MMDRFuse: Distilled Mini-Model with Dynamic Refresh for Multi-Modality Image Fusion

Published: 20 Jul 2024, Last Modified: 21 Jul 2024MM2024 OralEveryoneRevisionsBibTeXCC BY 4.0
Abstract: In recent years, Multi-Modality Image Fusion (MMIF) has been applied to many fields, which has attracted many scholars to endeavour to improve the fusion performance. However, the prevailing focus has predominantly been on the architecture design, rather than the training strategies. As a low-level vision task, image fusion is supposed to quickly deliver output images for observing and supporting downstream tasks.
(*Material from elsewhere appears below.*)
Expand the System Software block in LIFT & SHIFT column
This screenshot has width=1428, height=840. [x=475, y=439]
Thus, superfluous computational and storage overheads should be avoided. In this work, a lightweight Distilled Mini-Model with a Dynamic Refresh strategy (MMDRFuse) is proposed to achieve this objective. To pursue model parsimony, an extremely small convolutional network with a total of 113 trainable parameters (0.44 KB) is obtained by three carefully designed supervisions. First, digestible distillation is constructed by emphasising external spatial feature consistency, delivering soft supervision with balanced details and saliency for the target network. Second, we develop a comprehensive loss to balance the pixel, gradient, and perception clues from the source images. Third, an innovative dynamic refresh training strategy is used to collaborate history parameters and current supervision during training, together with an adaptive adjust function to optimise the fusion network. Extensive experiments on several public datasets demonstrate that our method exhibits promising advantages in terms of model efficiency and complexity, with superior performance in multiple image fusion tasks and downstream pedestrian detection application.
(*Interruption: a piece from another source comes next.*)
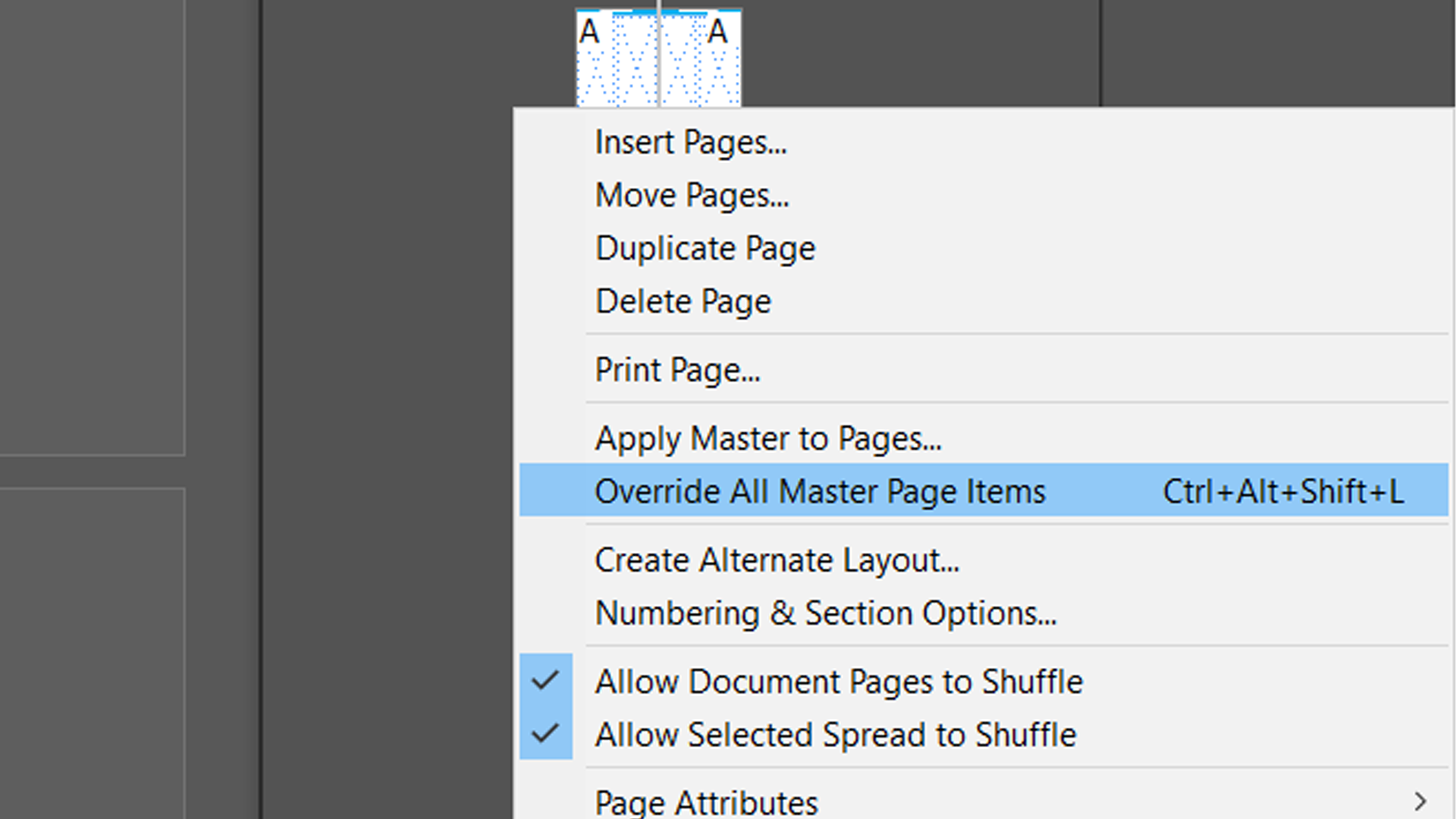Select Create Alternate Layout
Primary Subject Area: [Content] Multimodal Fusion
Secondary Subject Area: [Experience] Multimedia Applications
Relevance To Conference: Multi-Modality Image Fusion (MMIF) is an important foundational task within the field of multimedia research. Our study creates a mini model with only 0.44 KB and a total of 113 parameters, requiring a computational complexity of only 0.14GFLOPs (Giga Floating Point Operations Per Second). On average, it takes about 0.62ms to fuse a pair of images. Therefore, we can perform multimodal fusion at an extremely low cost of storage, computation, and time, while enhancing downstream detection tasks. Experiments have proven that our fusion performance surpasses many SOTA methods currently available. Besides, our method is the first multimodal fusion solution to have a model size below 1KB, paving the way for the improvement of practical multimodal processing.